Teks yang Diberikan:
Bisa dibayangkan lagu-lagu I Swear, All By My Self, To Love You More, When Can I See You, Change The World, That’s Life, Power of Love, dan lainnya, dinyanyikan oleh Kenny “Babyface” Edmonds, Katharine McPhee, Pia Toscano, Yuna dan Nick Zavior, yang kesemuanya mengenakan batik dengan desain sesuai pilihan masing-masing, diiringi David Foster dan musisi pendukungnya yang juga mengenakan batik dalam latar belakang Candi Prambanan. Alunan musik dan suara vokalis berpadu dengan sorotan mata ribuan pengunjung yang juga mengenakan batik. Sebuah pemandangan yang cukup langka mengingat pengunjung yang hadir dari berbagai usia.

Di titik inilah BMF menemukan relevansi dan momentumnya sebagai gelaran musik sekaligus diplomasi budaya Indonesia mengingat ragam kekayaan batik di Indonesia sangatlah banyak. Hampir setiap daerah memiliki batik dengan ciri khas. Dalam BMF 2019, batik sebagai salah satu kekayaan wastra nusantara telah menembus batas psikologis budaya adiluhung vis a vis budaya profan sehingga lebih dari 90 persen yang hadir seolah bergerak secara organis untuk hadir dalam sebuah acara musik yang fun di tempat heritage candi dan membalut dirinya dalam salah satu khasanah wastra nusantara: batik.

Tidak kalah serunya di panggung festival show yang menghadirkan Yovie and His Friends. Sebanyak 16 buah karya dari Yovie Widianto yang dibawakan dengan penuh kemeriahan. Beberapa di antaranya Ada Cinta, Peri Cintaku, Katakan Saja, Suratku, Cerita Cinta, Soulmate, Kasih Putih, Takkan Terganti, Adu Rayu, dan lainnya dinyanyikan secara bergantian oleh Kahitna, Bunga Citra Letari, Raisa, Rio Febrian, Marcell, 5 Romeo dan Arsy Widianto yang semuanya mengenakan batik begitupun musisi pendukungnya.

Petikan Daftar:
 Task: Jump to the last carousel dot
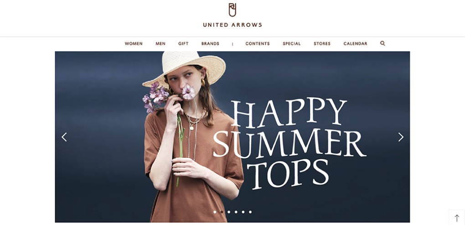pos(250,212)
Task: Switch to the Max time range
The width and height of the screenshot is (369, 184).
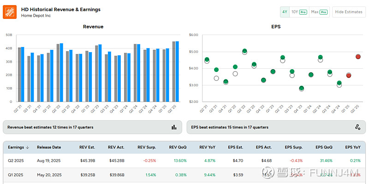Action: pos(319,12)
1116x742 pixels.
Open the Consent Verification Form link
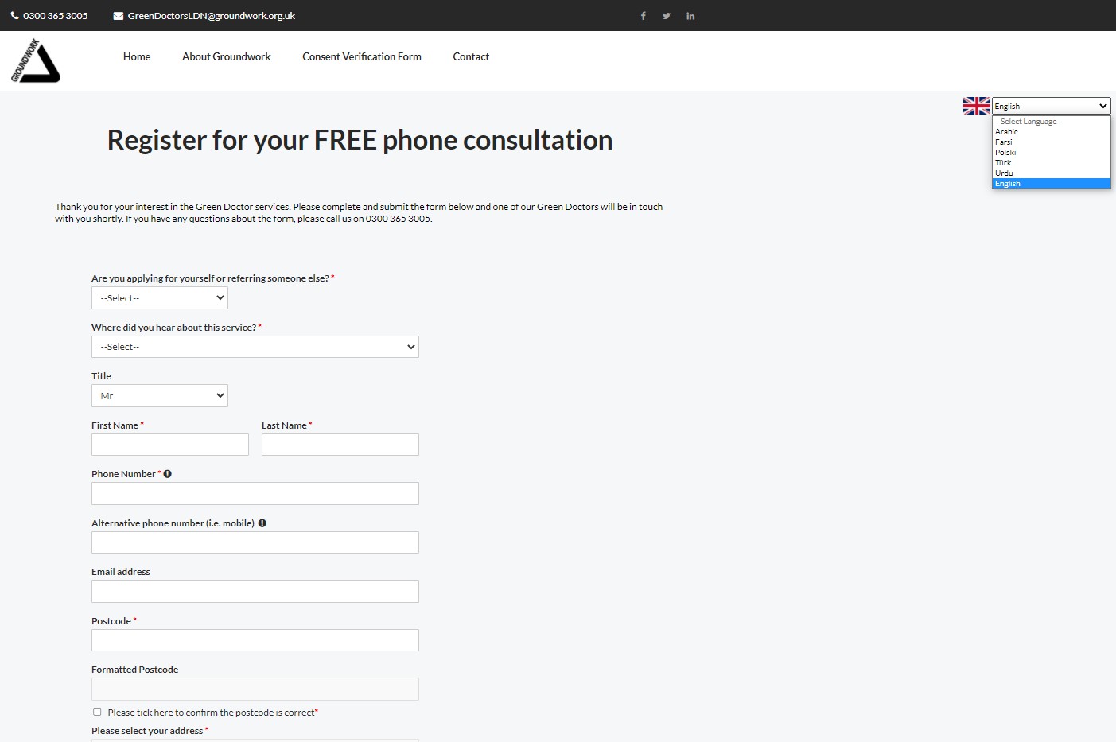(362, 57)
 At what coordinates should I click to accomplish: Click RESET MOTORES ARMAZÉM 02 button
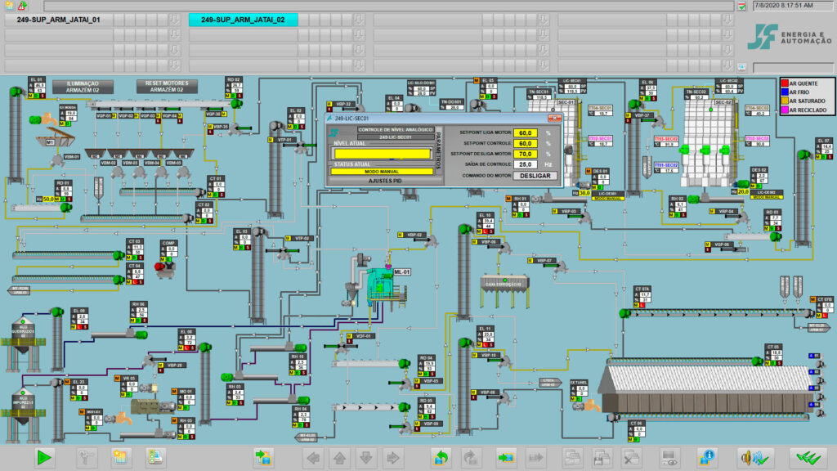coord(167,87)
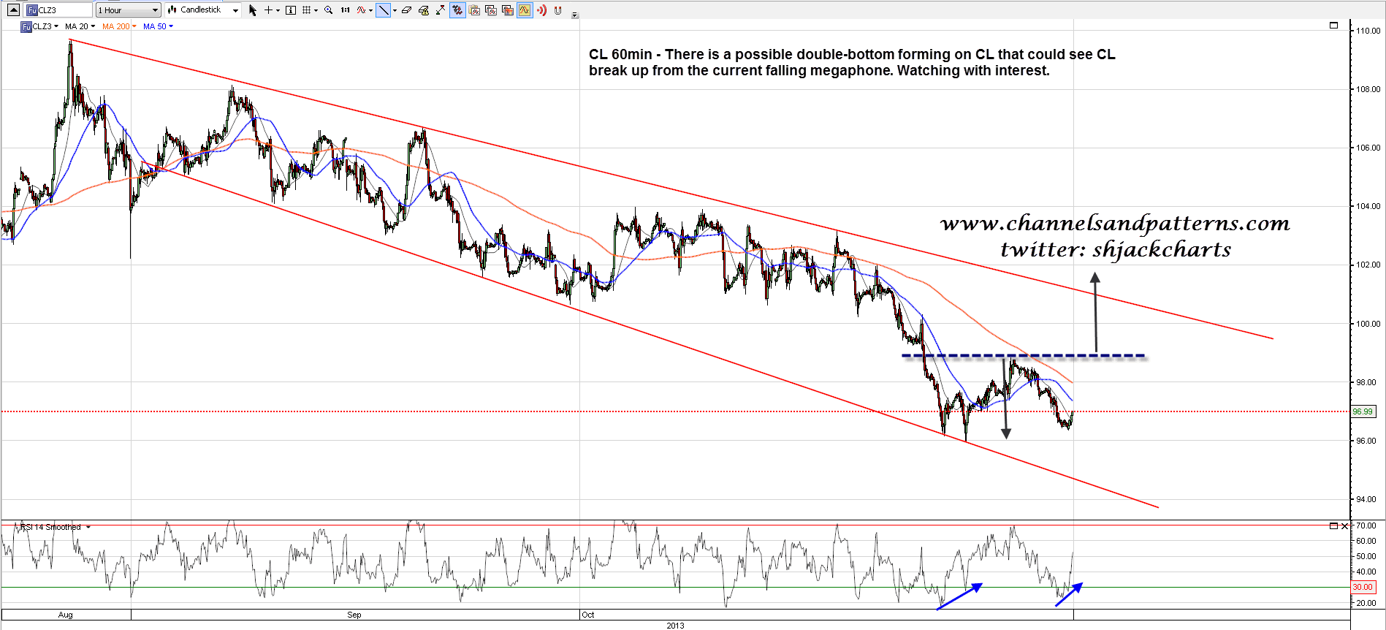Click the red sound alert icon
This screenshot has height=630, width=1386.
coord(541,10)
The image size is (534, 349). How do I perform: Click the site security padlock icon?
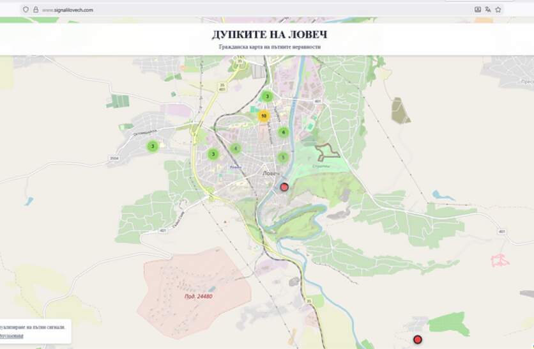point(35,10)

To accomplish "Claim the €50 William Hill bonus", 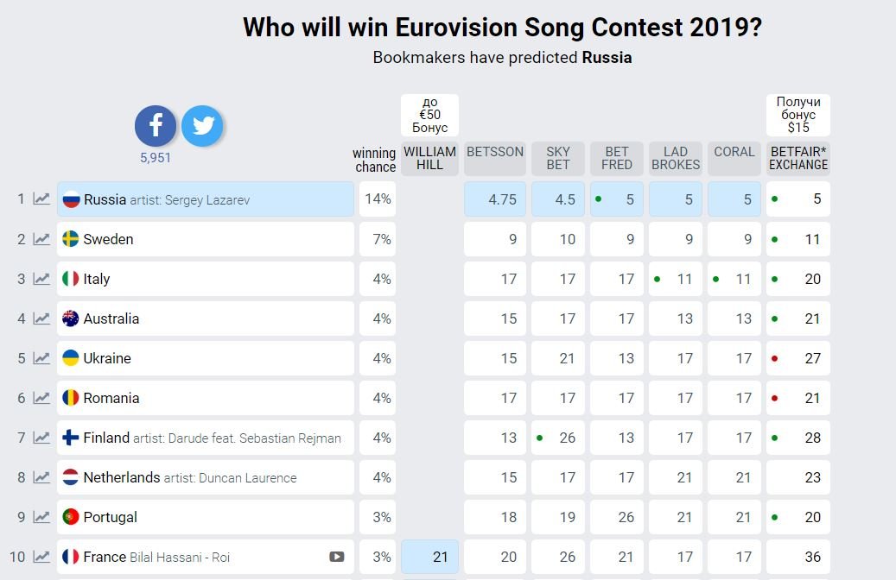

Set Latihan:
**a.** Ketik ulang bagian teks tentang batik di BMF 2019 dari "Bisa dibayangkan lagu-lagu" hingga "dari berbagai usia." tanpa mengubah satu huruf pun.
**b.** Ulangi kata demi kata baris-baris daftar dari baris yang memuat "At what coordinates" hingga akhir daftar, termasuk kedua ujungnya. Jangan sertakan gambarnya dalam jawaban.

Jawaban:
**a.**
Bisa dibayangkan lagu-lagu I Swear, All By My Self, To Love You More, When Can I See You, Change The World, That’s Life, Power of Love, dan lainnya, dinyanyikan oleh Kenny “Babyface” Edmonds, Katharine McPhee, Pia Toscano, Yuna dan Nick Zavior, yang kesemuanya mengenakan batik dengan desain sesuai pilihan masing-masing, diiringi David Foster dan musisi pendukungnya yang juga mengenakan batik dalam latar belakang Candi Prambanan. Alunan musik dan suara vokalis berpadu dengan sorotan mata ribuan pengunjung yang juga mengenakan batik. Sebuah pemandangan yang cukup langka mengingat pengunjung yang hadir dari berbagai usia.

**b.**
 At what coordinates should I click to accomplish: Click RESET MOTORES ARMAZÉM 02 button
coord(167,87)
Click the red sound alert icon
This screenshot has height=630, width=1386.
coord(541,10)
The image size is (534, 349). How do I perform: Click the site security padlock icon?
point(35,10)

To accomplish "Claim the €50 William Hill bonus", 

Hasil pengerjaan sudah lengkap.